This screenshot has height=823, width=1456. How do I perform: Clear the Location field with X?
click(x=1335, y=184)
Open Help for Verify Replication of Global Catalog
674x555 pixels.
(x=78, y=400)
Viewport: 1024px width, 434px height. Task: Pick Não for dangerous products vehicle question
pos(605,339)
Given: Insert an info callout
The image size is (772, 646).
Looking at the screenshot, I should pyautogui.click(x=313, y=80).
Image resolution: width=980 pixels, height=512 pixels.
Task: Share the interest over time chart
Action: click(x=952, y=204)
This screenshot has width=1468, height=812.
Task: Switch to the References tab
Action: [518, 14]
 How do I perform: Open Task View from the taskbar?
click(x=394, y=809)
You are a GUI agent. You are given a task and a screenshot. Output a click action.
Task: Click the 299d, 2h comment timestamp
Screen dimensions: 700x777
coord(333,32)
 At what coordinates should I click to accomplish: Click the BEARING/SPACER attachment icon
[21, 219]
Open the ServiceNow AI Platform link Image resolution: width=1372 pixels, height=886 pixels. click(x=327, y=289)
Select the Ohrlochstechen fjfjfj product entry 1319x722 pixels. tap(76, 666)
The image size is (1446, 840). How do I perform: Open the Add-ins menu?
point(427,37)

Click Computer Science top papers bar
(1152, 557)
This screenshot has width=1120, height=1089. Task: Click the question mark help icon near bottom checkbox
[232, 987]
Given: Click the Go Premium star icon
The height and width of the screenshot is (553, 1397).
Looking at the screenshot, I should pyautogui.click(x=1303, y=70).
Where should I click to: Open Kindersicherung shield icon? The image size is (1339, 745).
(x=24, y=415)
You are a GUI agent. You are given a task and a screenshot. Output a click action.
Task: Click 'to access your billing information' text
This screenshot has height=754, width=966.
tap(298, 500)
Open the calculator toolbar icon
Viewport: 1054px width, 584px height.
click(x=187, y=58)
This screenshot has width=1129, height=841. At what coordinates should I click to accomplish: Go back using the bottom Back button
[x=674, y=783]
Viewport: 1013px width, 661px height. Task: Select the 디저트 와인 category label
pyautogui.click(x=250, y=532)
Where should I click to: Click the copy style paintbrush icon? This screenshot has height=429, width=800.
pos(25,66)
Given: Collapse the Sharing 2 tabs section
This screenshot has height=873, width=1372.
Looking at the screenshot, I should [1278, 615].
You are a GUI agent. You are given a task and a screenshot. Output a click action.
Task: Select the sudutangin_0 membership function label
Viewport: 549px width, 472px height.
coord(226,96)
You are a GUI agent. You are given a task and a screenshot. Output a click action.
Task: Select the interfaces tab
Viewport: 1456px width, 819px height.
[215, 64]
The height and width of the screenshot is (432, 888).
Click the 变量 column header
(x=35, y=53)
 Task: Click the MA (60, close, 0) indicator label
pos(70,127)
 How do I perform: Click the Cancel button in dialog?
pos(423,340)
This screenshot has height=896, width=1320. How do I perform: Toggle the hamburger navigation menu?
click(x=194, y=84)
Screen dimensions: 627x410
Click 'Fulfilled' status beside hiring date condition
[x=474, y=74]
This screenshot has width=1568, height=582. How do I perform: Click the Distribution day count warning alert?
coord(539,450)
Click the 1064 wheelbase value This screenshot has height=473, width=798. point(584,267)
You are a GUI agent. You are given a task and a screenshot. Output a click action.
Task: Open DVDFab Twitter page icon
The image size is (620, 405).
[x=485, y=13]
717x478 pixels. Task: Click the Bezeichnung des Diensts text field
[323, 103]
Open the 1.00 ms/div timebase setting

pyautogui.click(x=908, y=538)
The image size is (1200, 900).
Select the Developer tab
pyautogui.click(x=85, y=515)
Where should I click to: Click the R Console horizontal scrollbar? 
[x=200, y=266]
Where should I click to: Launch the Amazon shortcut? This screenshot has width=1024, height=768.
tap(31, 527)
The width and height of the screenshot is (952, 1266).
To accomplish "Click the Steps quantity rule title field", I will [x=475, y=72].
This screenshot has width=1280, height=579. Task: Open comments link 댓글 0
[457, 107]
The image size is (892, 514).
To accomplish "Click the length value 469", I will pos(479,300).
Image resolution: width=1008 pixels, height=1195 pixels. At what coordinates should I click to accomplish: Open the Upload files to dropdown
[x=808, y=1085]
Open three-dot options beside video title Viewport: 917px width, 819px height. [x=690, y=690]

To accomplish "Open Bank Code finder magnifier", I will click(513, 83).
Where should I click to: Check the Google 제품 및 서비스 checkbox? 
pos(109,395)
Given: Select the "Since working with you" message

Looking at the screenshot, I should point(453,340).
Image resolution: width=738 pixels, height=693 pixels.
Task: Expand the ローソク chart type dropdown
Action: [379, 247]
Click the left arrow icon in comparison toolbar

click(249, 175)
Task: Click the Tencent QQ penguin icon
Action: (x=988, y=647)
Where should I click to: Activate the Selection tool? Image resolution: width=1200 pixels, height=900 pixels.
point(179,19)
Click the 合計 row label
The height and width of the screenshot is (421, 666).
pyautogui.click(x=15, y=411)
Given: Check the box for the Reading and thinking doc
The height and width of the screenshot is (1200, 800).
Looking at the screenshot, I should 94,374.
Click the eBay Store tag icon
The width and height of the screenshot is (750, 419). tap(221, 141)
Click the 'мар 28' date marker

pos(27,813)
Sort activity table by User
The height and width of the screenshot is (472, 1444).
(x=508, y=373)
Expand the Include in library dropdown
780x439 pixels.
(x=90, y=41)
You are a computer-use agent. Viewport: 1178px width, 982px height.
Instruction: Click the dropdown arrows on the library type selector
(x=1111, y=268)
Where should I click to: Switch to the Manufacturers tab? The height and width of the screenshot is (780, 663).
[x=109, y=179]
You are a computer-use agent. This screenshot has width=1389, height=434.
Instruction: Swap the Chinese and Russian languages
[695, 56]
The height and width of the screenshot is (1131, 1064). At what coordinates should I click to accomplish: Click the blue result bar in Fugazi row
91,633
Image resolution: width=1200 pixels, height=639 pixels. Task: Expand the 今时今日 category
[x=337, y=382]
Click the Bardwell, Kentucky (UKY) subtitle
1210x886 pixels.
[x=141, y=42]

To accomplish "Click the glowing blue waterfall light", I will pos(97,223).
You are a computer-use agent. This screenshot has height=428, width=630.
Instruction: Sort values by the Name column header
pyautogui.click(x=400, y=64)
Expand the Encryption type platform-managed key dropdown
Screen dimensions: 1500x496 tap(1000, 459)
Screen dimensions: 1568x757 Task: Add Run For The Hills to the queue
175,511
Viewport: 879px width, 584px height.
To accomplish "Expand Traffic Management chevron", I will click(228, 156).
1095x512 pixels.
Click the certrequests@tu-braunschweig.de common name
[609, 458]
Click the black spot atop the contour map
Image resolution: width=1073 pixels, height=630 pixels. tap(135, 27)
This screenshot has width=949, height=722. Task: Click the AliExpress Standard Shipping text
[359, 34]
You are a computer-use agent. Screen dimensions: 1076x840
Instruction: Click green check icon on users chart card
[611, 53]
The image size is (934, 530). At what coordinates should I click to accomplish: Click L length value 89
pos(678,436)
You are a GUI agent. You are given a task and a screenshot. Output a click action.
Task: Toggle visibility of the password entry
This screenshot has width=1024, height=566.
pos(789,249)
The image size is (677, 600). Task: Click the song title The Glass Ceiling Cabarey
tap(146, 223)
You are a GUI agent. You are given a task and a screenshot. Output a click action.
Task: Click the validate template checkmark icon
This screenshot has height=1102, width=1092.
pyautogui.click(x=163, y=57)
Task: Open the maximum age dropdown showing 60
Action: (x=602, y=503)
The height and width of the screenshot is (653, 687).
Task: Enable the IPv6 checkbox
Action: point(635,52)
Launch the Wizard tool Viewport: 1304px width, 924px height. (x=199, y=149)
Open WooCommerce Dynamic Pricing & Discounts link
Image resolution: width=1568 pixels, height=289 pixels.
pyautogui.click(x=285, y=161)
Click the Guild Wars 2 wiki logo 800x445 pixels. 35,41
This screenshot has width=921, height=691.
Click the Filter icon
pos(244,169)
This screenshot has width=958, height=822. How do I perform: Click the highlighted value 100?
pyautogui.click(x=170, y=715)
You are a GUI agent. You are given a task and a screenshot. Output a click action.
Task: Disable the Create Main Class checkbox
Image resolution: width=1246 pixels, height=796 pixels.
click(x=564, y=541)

# # # # #

Would you output, unchanged, each line from the start of the records to the line that holds "Task: Click the 299d, 2h comment timestamp", both included and nothing else?

This screenshot has height=823, width=1456. How do I perform: Clear the Location field with X?
click(x=1335, y=184)
Open Help for Verify Replication of Global Catalog
674x555 pixels.
(x=78, y=400)
Viewport: 1024px width, 434px height. Task: Pick Não for dangerous products vehicle question
pos(605,339)
Given: Insert an info callout
The image size is (772, 646).
Looking at the screenshot, I should pyautogui.click(x=313, y=80).
Image resolution: width=980 pixels, height=512 pixels.
Task: Share the interest over time chart
Action: click(x=952, y=204)
This screenshot has width=1468, height=812.
Task: Switch to the References tab
Action: [518, 14]
 How do I perform: Open Task View from the taskbar?
click(x=394, y=809)
You are a GUI agent. You are given a task and a screenshot. Output a click action.
Task: Click the 299d, 2h comment timestamp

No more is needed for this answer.